Like the summer's water ballet, Poe on Wheels combines the group's urge to perform with an interest in urban revitalization. The performance space is the roundabout in front of the Pulaski Monument in Patterson Park. Most of the performers live in East Baltimore, and the production draws on logistical support from the Friends of Patterson Park.

The show is the brainchild of Martens, who helped produce Water Shorts. Her work on that production was all offstage, but she was the first to lace up her skates for the Poe show.

"I roller skated in the basement when I was a kid. I had the satin jacket, I was into the music. I loved movies like Xanadu," Martens says. "When I worked on the water ballet last summer, I realized I was in the company of like-minded people."

Some of those like-minded people didn't even own skates; a couple had never skated at all. According to Martens, such inexperience is in keeping with Fluid Movement's philosophy, which values passion over prowess: "We have people in the group who are interested in dance or theater. It doesn't matter if you're good at those things, just that you have an interest."

Enthusiasm may draw performers to the group, but they need discipline to stay in the show. By the third week of rehearsals, all of Martens' performers could skate well enough to perform publicly, although they still experience the occasional fall or out-of-control roll as they practice. The group boasts a wide range of body shapes and performing skills; besides discipline, the constant is a collaborative spirit. As with the water ballet, Poe on Wheels started with a framework—in this case, the Poe story—and the performers and support staff work together to fill it out.
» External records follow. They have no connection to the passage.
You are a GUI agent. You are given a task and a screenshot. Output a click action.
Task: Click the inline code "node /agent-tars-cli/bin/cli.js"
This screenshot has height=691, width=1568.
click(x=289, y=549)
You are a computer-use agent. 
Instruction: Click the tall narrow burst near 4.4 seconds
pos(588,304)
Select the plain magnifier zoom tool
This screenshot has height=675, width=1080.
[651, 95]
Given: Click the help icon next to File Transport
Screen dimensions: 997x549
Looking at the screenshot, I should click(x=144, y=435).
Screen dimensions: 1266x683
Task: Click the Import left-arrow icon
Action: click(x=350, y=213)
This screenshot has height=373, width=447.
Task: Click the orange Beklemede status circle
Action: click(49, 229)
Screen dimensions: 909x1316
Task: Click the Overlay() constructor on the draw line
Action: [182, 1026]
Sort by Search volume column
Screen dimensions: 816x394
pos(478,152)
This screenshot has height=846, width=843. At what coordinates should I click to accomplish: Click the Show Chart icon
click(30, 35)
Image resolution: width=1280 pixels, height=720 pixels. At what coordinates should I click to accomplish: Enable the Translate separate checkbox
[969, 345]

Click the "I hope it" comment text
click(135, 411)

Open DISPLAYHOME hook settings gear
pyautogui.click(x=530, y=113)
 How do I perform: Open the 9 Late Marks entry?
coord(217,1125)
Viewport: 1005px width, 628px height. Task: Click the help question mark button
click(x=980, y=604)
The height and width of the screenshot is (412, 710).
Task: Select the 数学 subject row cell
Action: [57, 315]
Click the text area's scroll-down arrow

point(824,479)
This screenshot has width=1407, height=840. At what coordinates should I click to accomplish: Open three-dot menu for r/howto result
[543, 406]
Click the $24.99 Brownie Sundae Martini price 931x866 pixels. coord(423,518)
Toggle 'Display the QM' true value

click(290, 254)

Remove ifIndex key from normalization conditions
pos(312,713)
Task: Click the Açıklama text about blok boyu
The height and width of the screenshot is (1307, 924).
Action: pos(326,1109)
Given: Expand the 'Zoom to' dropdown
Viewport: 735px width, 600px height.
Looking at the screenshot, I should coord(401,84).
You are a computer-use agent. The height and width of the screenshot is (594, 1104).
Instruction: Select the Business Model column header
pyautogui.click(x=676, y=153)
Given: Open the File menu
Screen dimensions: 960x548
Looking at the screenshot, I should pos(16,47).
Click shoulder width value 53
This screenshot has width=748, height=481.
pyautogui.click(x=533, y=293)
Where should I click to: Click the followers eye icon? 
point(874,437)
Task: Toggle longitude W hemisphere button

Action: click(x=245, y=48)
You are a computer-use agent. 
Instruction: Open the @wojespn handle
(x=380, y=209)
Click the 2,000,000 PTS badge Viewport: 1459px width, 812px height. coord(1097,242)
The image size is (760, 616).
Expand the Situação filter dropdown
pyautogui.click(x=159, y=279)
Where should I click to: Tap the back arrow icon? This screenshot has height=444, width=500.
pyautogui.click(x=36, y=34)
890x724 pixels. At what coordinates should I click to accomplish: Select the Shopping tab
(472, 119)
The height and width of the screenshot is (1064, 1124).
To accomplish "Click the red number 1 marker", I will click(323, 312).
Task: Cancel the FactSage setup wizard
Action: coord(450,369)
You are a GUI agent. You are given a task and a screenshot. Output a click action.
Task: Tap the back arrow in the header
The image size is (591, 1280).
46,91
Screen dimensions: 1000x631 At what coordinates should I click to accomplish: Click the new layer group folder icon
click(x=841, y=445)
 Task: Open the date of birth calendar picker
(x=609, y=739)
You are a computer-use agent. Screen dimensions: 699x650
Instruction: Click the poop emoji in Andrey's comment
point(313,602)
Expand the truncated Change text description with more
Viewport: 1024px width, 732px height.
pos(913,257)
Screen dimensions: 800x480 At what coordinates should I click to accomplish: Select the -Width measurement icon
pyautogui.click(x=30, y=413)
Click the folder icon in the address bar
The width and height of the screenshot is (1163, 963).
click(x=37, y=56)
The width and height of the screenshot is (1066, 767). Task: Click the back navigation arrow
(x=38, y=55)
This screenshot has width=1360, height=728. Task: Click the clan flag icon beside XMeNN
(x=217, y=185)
Martens decided on the seven deadly sins as an organizing theme, which she uses symbolically throughout the story.

During rehearsals, Martens calls out the name of a scene, and the performers gather and test different approaches. The black-clad, satin-cape-wearing skaters ham it up as they act out the various sins. They practice disco-style synchronized numbers and work on square-dance-style moves. They even manage to use some water-ballet moves, such as the "rotating starfish." Friends on the sidelines offer critiques, and somehow each scene evolves with little conflict and even less ego.

The end result is a friendly and, at times, funny version of Poe's existential horror story, set in plague-ravaged Europe. In "The Masque of the Red Death," a group of decadent, wealthy people, as yet untouched by the plague, gather for a masquerade ball to celebrate their good fortune. In the end, of course, an uninvited guest spoils their fun. Martens and her crew highlight the story's social criticism while playing some scenes for laughs. The curious mixture is a hallmark of Fluid Movement productions, which Martens characterizes as "taking something serious and juxtaposing it with a silly medium."